───── DOCUMENT EXCERPT
Summary of this case from Dufrene v. Am. Tugs, Inc.Opinion
CIVIL NO. 6:15-106
04-18-2016
JUDGE JAMES
RULING
Pending before the court is the Motion to Compel filed by the defendant, Javeler Marine Services, LLC ("Javeler") on March 2, 2016. [rec. doc. 21]. By this Motion, Javeler seeks an order of this court directing the plaintiff, Cody Griffin ("Griffin"), to provide copies of recorded statements taken by Griffin of Javeler employees, without their knowledge, six to eight months prior to his May 27, 2014 termination. Javeler requests that these statements be produced before the deposition of the person recorded is taken. These statements were requested by Request for Production of Documents number 6, propounded on July 31, 2015.
Griffin objected to Javeler's discovery request on grounds that the statements constitute work product, claiming that the statements were recorded in anticipation of litigation, and additionally objected arguing that the request is premature before the depositions of the persons recorded are taken, since the recordings would be used for impeachment purposes. [rec. doc. 21-2, pg. 3]. No timely Opposition to the instant Motion has been filed by Griffin.
L.R. 7.5 requires that written opposition to a motion be filed within twenty-one (21) days after service of the motion. --------
For the following reasons, Oral argument on April 26, 2016 is CANCELED, and the pending Motion to Compel and incorporated request for attorney's fees and costs [rec. doc. 21] is GRANTED. Griffin shall provide Javeler all of the requested statements on or before April 29, 2016. Javeler is awarded attorney's fees and costs in the amount of $500.00.
──────────
* **PROMPT A**
In the court ruling, starting at "L.R. 7.5 requires" and ending at "amount of $500.00.", swap "Griffin" for "the plaintiff" and write out that passage.
* **PROMPT B**
Carry on writing the court ruling on the Motion to Compel from the point where it stops.
The listing after this point is separate material, unrelated to the court ruling.
───── SOURCE EXCERPT
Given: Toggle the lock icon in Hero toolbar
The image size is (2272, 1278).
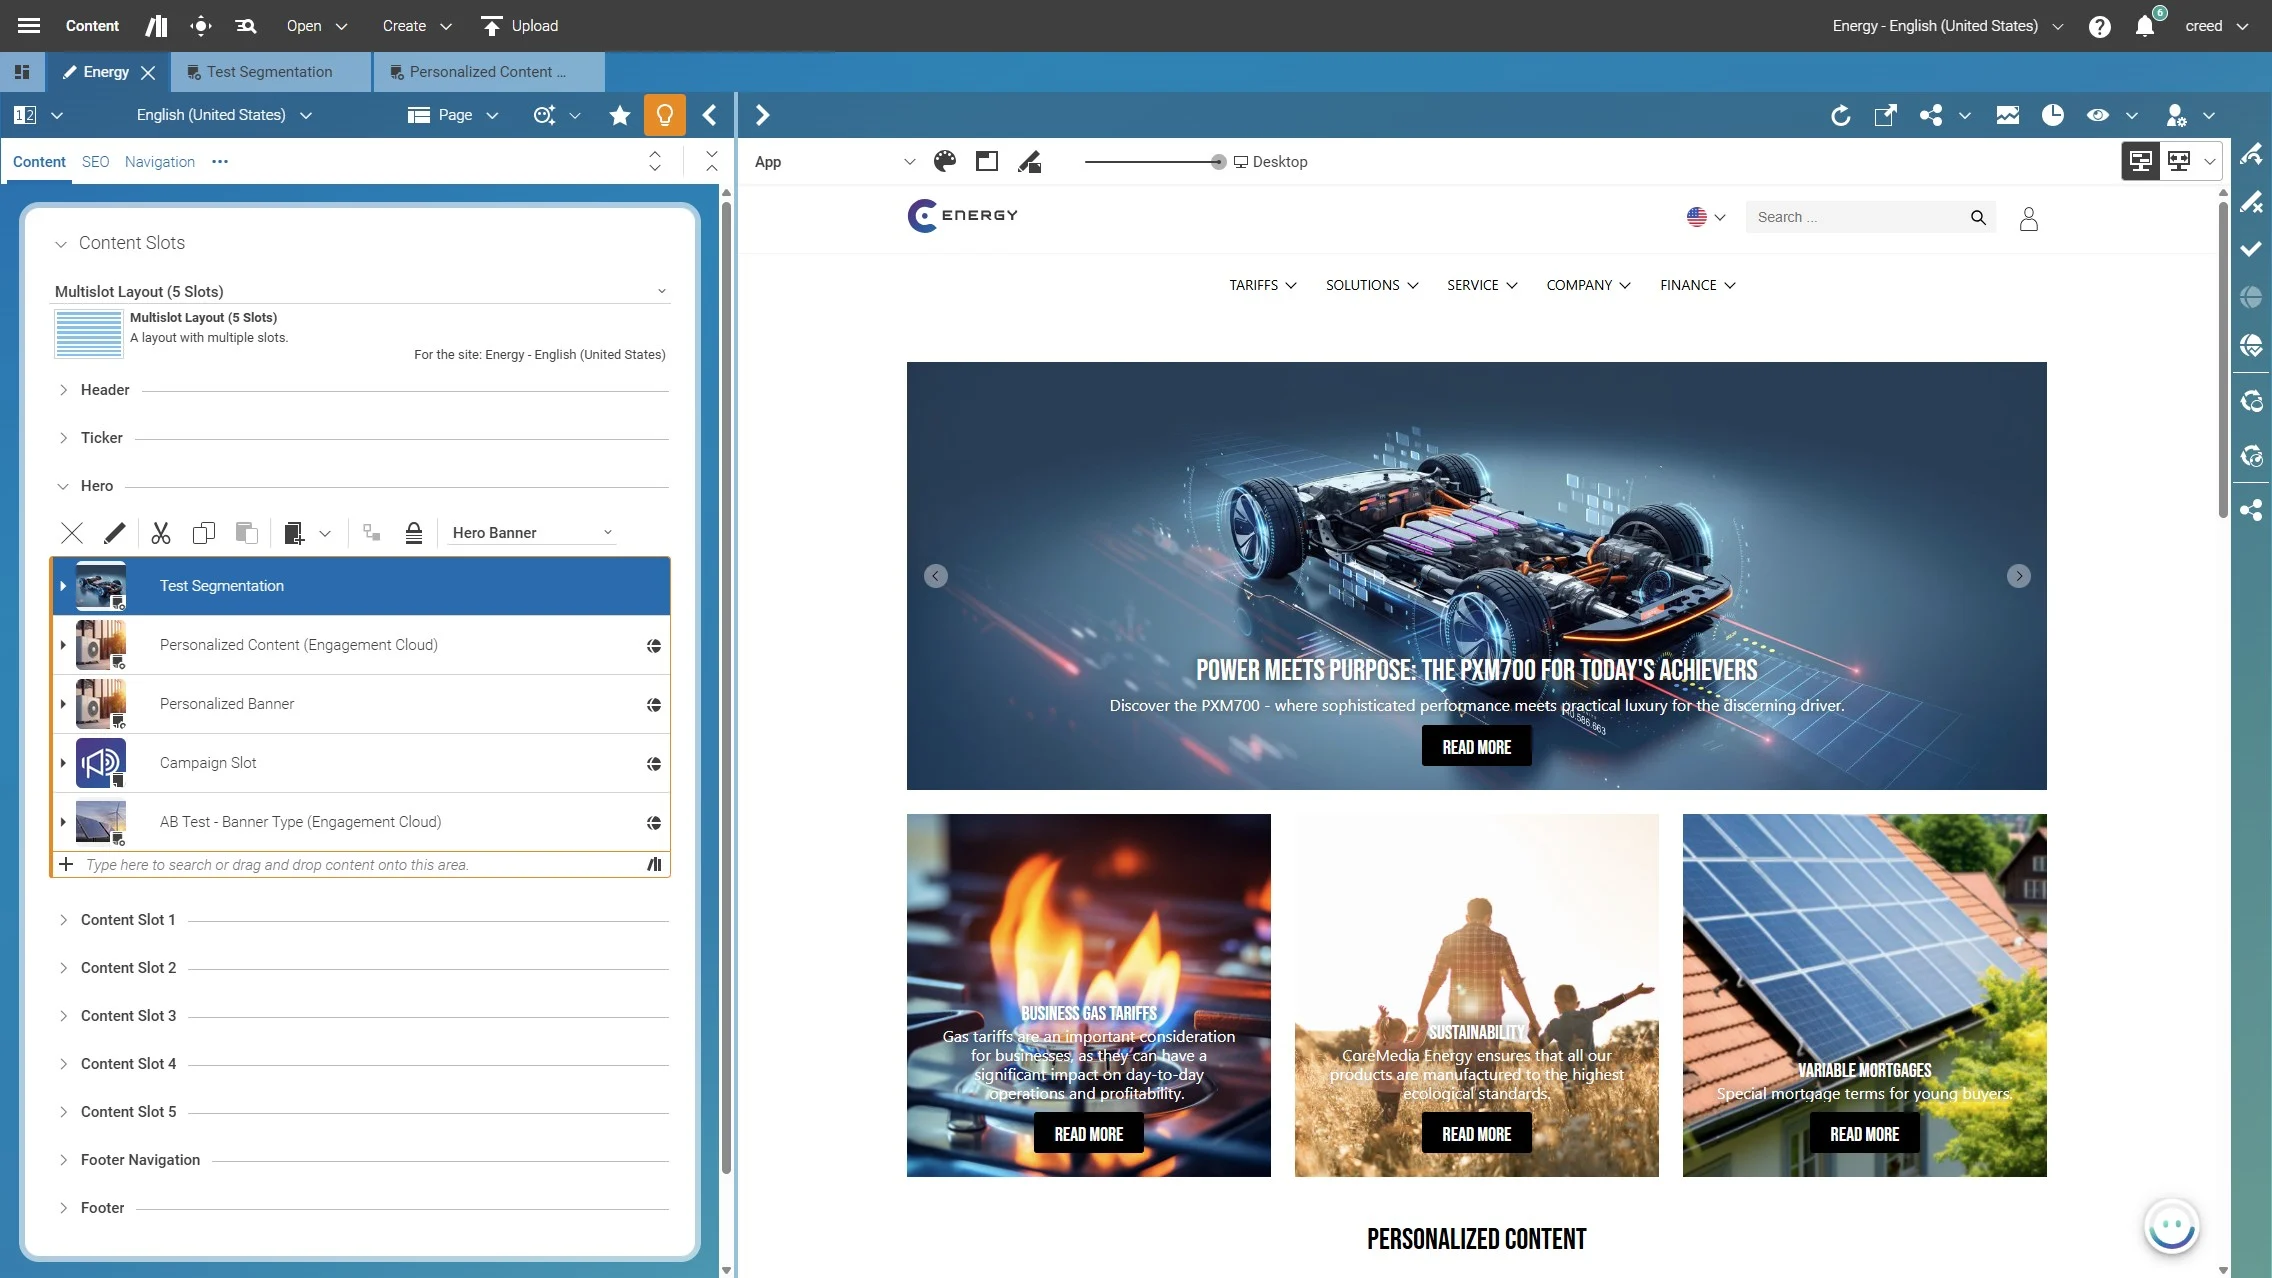Looking at the screenshot, I should click(x=414, y=533).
──────────
* **REPLY A**
L.R. 7.5 requires that written opposition to a motion be filed within twenty-one (21) days after service of the motion. --------
For the following reasons, Oral argument on April 26, 2016 is CANCELED, and the pending Motion to Compel and incorporated request for attorney's fees and costs [rec. doc. 21] is GRANTED. the plaintiff shall provide Javeler all of the requested statements on or before April 29, 2016. Javeler is awarded attorney's fees and costs in the amount of $500.00.

* **REPLY B**
Griffin filed the instant lawsuit alleging that he was subjected to sexual harassment by defendant Randy Tatford while employed at Javeler, which ultimately resulted in his retaliatory termination on May 27, 2014, after reporting the harassment to defendants Jim Dore and Joshua Landry. During Griffin's deposition, Griffin testified that six to eight months prior to his May 27, 2014 termination, he surreptitiously recorded conversations he had with these defendants and other co-worker employee witnesses. It is these recorded statements which are requested herein.
The work-product doctrine is a creature of Rule 26(b)(3) of the Federal Rules of Civil Procedure. The doctrine generally protects from discovery materials created by a party, its agent or attorney, in anticipation of litigation. Fed.R.Civ.P. 26(b)(3)(A). Because the protection provided by the doctrine is not absolute, but rather qualified, assuming that work-product protection applies, such materials are discoverable upon a showing of substantial need and undue hardship. Fed.R.Civ.P. 26(b)(3)(A)(ii). The party asserting work-product protection has the burden of establishing that the doctrine applies. Hodges, Grant & Kaufmann v. U.S. Government, 768 F.2d 719, 721 (5th Cir. 1985).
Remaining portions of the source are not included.